This question is what the doctors at Massachusetts’ Cambridge Hospital were trying to determine. According to a recent article in the New York Times, a twenty-two-year-old man was rushed to emergency with severe flu-like symptoms, but the flu test results were normal. However, his blood tests were dangerously abnormal, and he was admitted to the hospital.
Just days before he had felt feverish, his muscles were sore, and he was extremely fatigued. He was positive that he had the flu and decided to rest for a few days.
That was until he got up one night and found that his urine was deep, dark red in color. His symptoms worsened and became so severe that he dialed 911.
The ER doctors explained that there was damage to his liver, and his white-blood-cell count indicated a serious infection.

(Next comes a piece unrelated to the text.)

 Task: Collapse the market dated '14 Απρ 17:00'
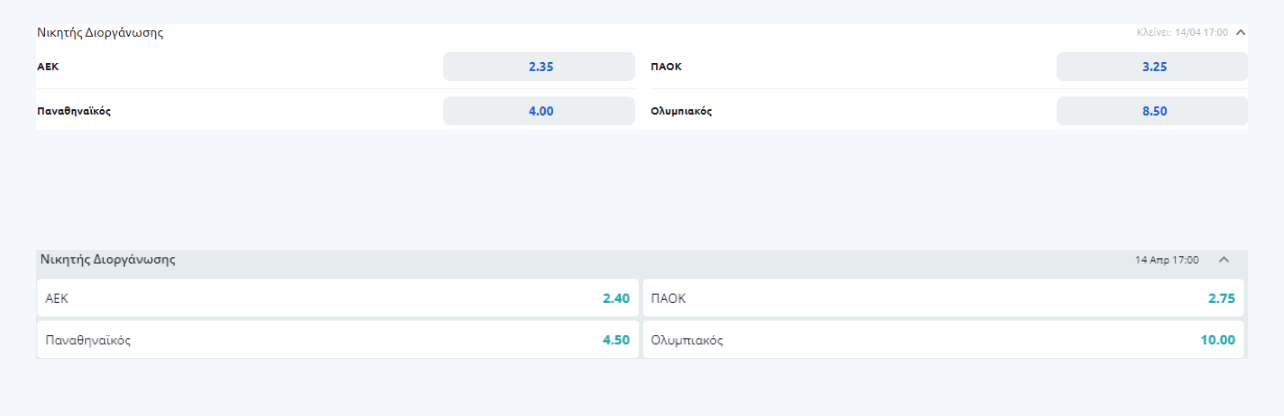click(x=1223, y=260)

A Dangerous Creatine Level
The doctors questioned events of the past few days and learned that the patient had been to the gym just prior to becoming ill. They had a sample of his blood checked for creatine kinase (C.K.) enzyme elevation. C.K. can be affected by injury to muscle tissue from extremely aggressive workouts. When C.K. or other muscle elements seep into the bloodstream it causes a disorder called rhabdomyolysis. The normal C.K. level is between 100 to 200. The patient’s reading was over 40,000, which was the maximum reading for this test.
The Actual Reading
On admission, the patient’s C.K. that was reported at 40,000 was actually at 189,000. The next day it totaled 364,000.
Building a Diagnosis
Frances Ue, M.D., who was assigned to the patient, suggested that there may be a connection between his exercising and the pain he was experiencing. This proved not relevant as he explained that he keeps his routine at a fairly moderate pace.
The next questions involved drugs. Was he taking muscle-building supplements or drugs such as Adderall or cocaine which can lead to rhabdomyolysis?

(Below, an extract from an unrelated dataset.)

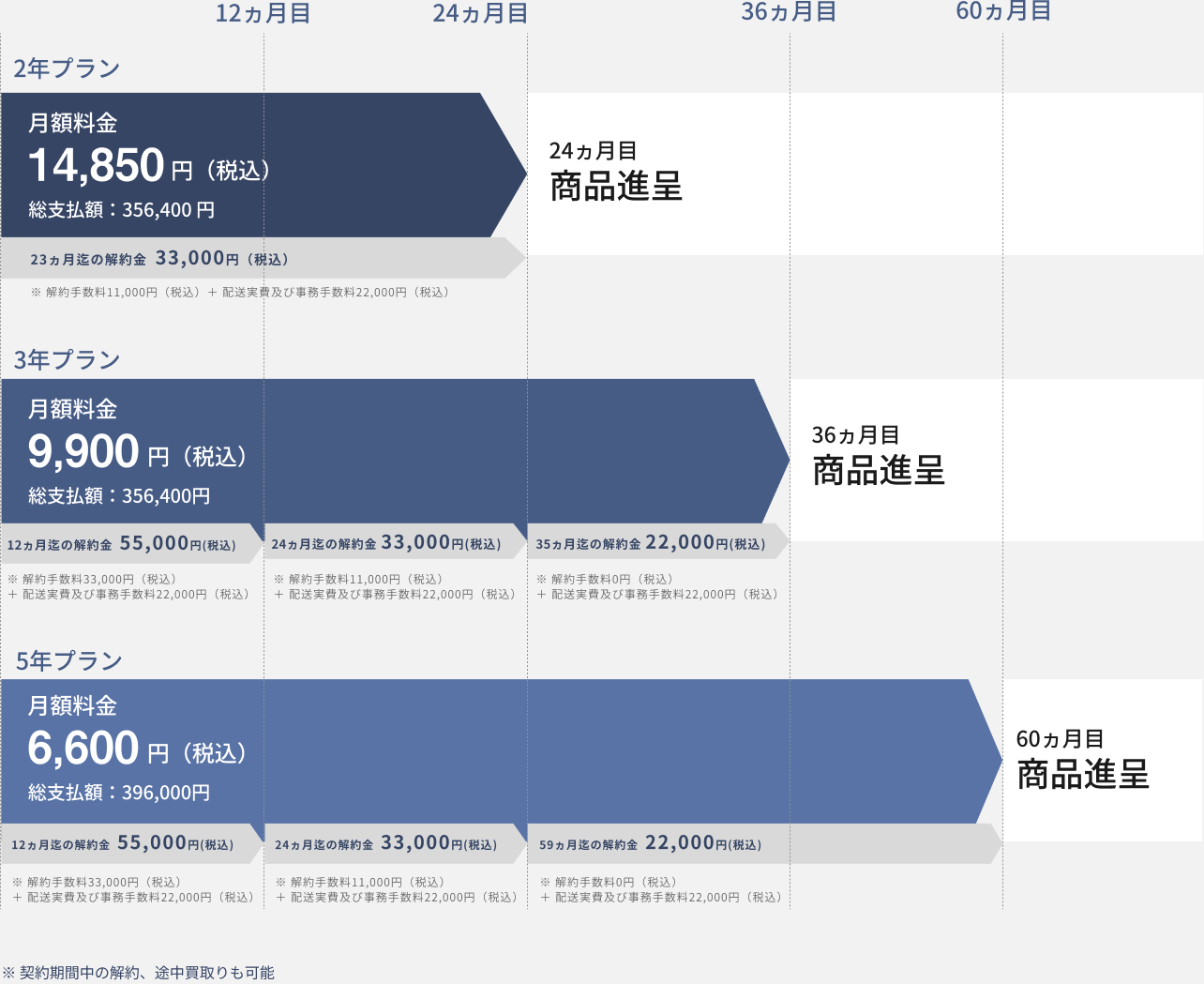1204x984 pixels.
Task: Click the 24ヵ月目 marker in the top timeline
Action: point(480,13)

When Dr. Ue asked if the patient had ever experienced similar symptoms, he remembered having dark urine when he was much younger. However, there was no accompanying muscle pain.

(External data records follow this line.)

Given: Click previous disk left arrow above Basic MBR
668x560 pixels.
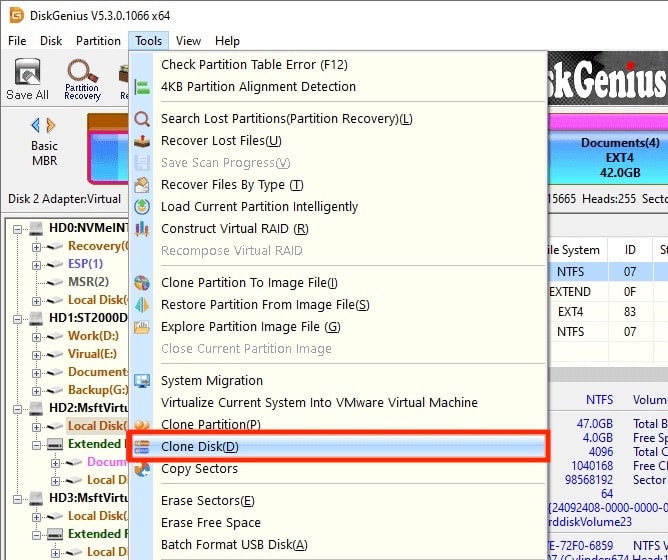Looking at the screenshot, I should tap(36, 125).
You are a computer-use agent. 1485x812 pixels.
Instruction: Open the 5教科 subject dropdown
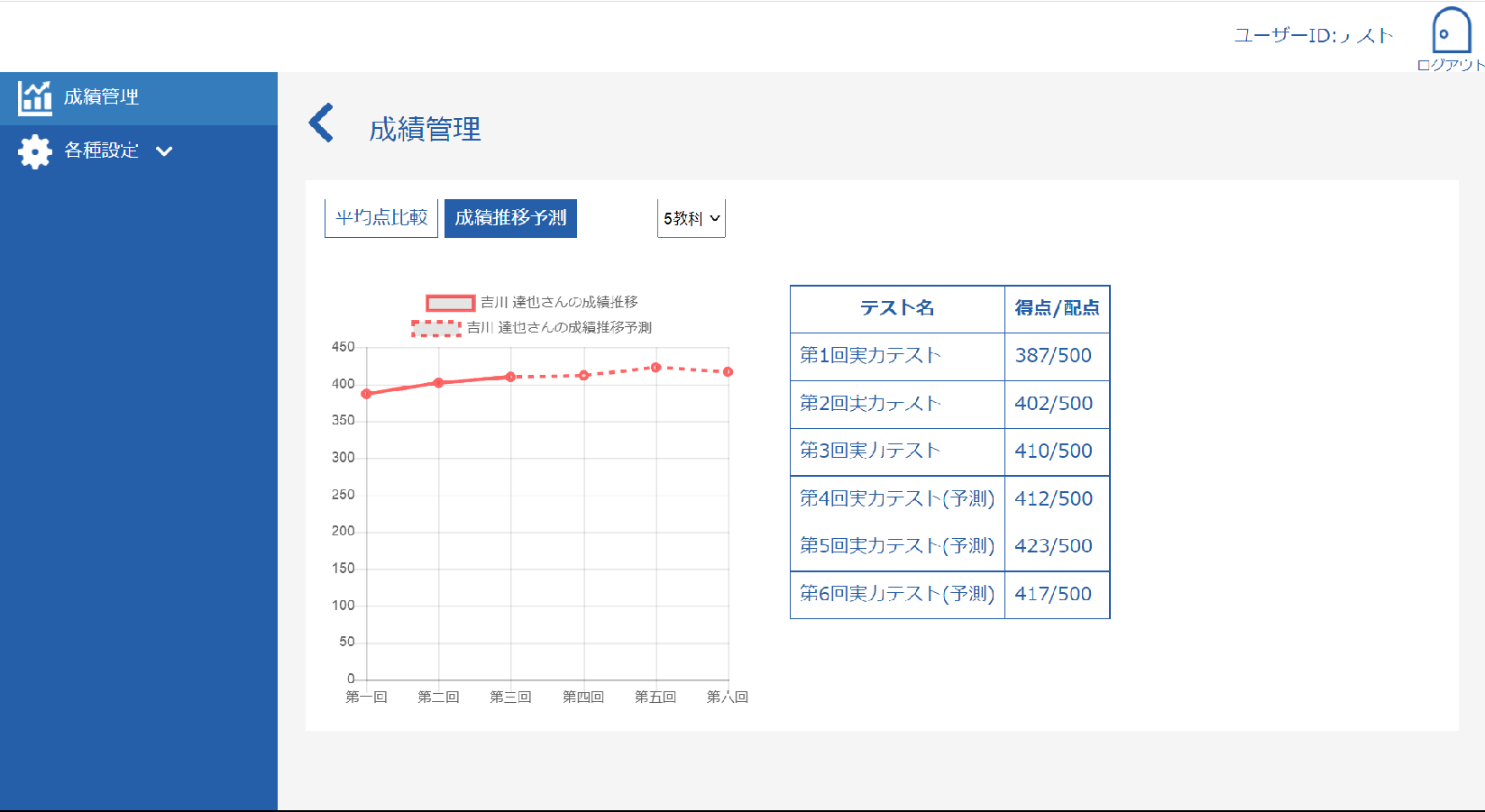pyautogui.click(x=691, y=218)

Although rhabdomyolysis seemed to be the most obvious reason for his illness, the doctors decided to administer tests that could identify infections in the kidneys and liver.
Dr. Ue was able to give the patient the good news that his muscles would get back to normal. However, she had to explain that his kidneys remained in serious condition.
She told the patient that areas of the muscle (myoglobin) that carried oxygen were accumulating in his kidneys. Therefore it was critical that the doctors flush his kidneys to remove the myoglobin and other elements deposited by the injured muscles.
Dr. Ue began to seek other reasons for what she termed as the worse rhabdo case she has seen to date. She searched medical files and found some cases of rhabdo that occurred after a moderate workout.
There is a connection between working out and the disorder but the missing link is the depletion of fuel that the body requires.
Identifying a Rare Disease
After the patient left the hospital, Dr. Ue sent him to Dr. McIlduff, a specialist in neuromuscular diseases at Beth Israel Medical Center. He had two subsequent episodes following mild exercise but neither was of the same intensity as the initial illness.
The two episodes were enough to point Dr. McIlduff towards an inherited syndrome that was previously considered by Dr. Ue. It is a rare group of inherited diseases called metabolic myopathies. Patients do not have the enzymes required to produce energy used for muscle contractions. Food is not being converted to fuel.
The patient was then sent for genetic testing and the missing enzyme, carnitine palmitoyltransferase type 2 (CPT2) was identified. Patients who are deficient in CPT2 do not have the biological mechanism to convert certain dietary fats to energy.
When the sugar produced from carbohydrates is used up, the body normally converts fat into fuel. But CPT2 patients cannot produce the requisite amount of fuel which causes injury to muscles, pain, and dark-colored urine.
It Takes Two
Two copies of the gene are needed to produce the disorder. The patient’s parents each have one copy of the gene. Hence he now has incurable CPT2 deficiency.
On a positive note, the disease can be managed through lifestyle changes and proper diet. Patients can obtain supplements that provide certain fats that their bodies can metabolize. An online site has been set up to support other CPT2 deficiency patients with tips and stories of encouragement.